Bus emergency detection based on image processing

LI Yanyan, WU Wei   

  1. College of Internet of Things Engineering, Jiangnan University, Wuxi Jiangsu 214122, China
  • Received:2015-01-21 Revised:2015-03-12 Online:2015-08-10 Published:2015-08-14

摘要:

针对公交车内的车载监控技术不完善且很少有紧急状况检测技术的问题,提出了一种实时检测车内紧急状况(主要体现为人的快速移动)的图像处理算法。首先,根据乘客的运动轨迹划分出人群的主要活动区域;其次,运用改进的前景提取算法提取运动前景;然后,通过Harris算子对运动前景区域提取特征点,应用光流约束的光流法对特征点建立运动矢量场;最后,通过建立KPA模型来判断是否有紧急状况发生。从理论分析和实验表明,所提算法在不同环境下检测紧急状况的成功率达83.9%以上,在实际工程应用中有实时检测的优势。

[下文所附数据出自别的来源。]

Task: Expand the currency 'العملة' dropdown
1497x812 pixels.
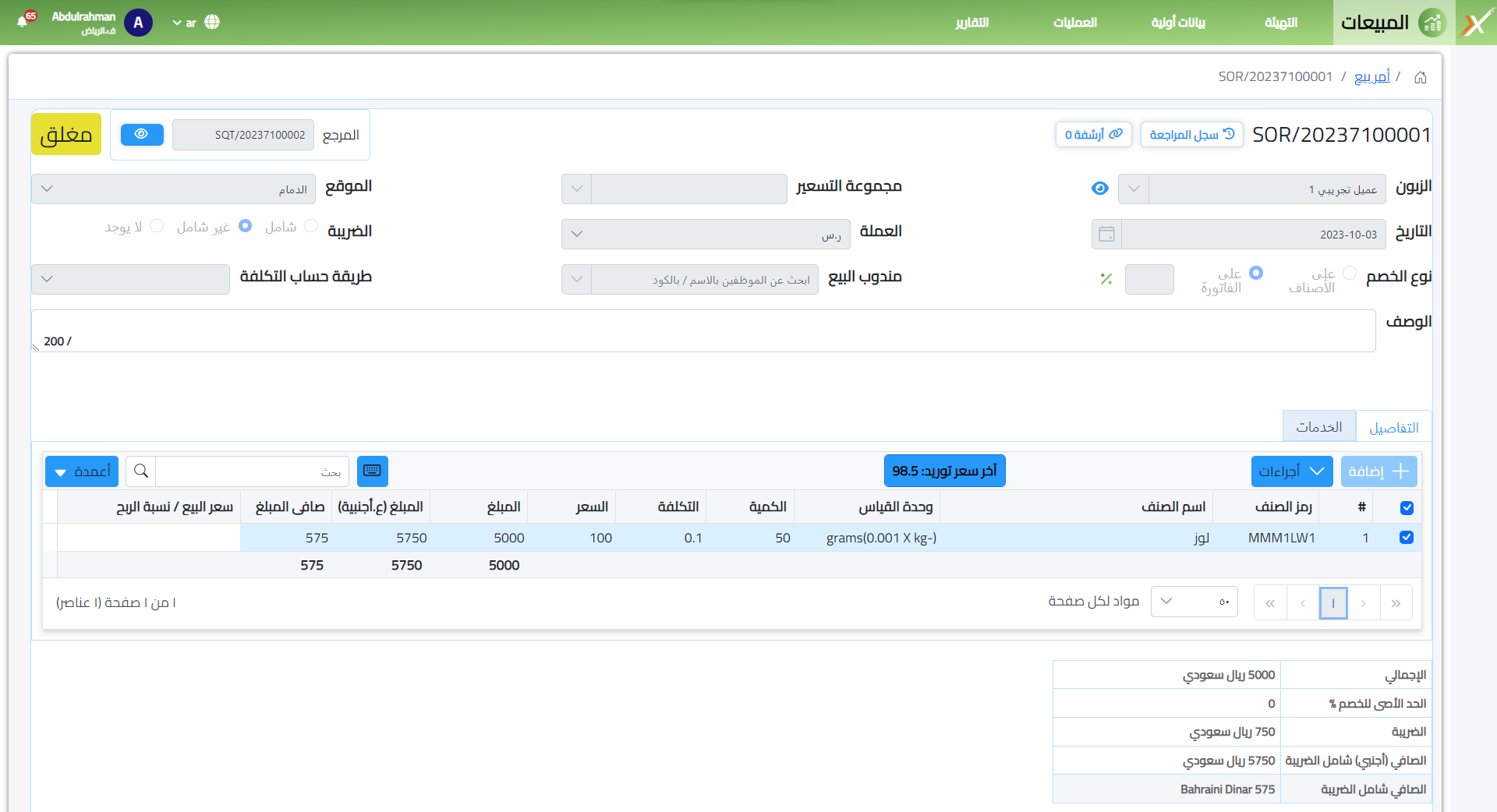Action: [x=576, y=234]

关键词: 紧急状况, 主运动区域, 前景提取, 特征点, 光流约束, KPA模型

Abstract:

To solve the problem that the vehicle monitoring technology in the bus was not perfect and few emergencies detection method were invented, a real-time detection algorithm based on image processing was proposed to detect the emergency which mainly refers to the rapid flow of the crowd in the bus. First, the main motion area was grouped according to the trajectory of the passengers. Second, an improved moving foreground extraction method was used to extract moving foreground. Then the characteristic points in the moving foreground were extracted by Harris operator, and the optical flow constraint algorithm was used to establish the motion vector filed for characteristic points. At last, the KPA (Kinetic Potential Area) model was built to recognize the emergency. Theoretical analysis and experimental results show that, in testing the emergency under different environment, the proposed algorithm has a success rate of more than 83.9%. In addition, it has advantages of real-time detection in a practical application.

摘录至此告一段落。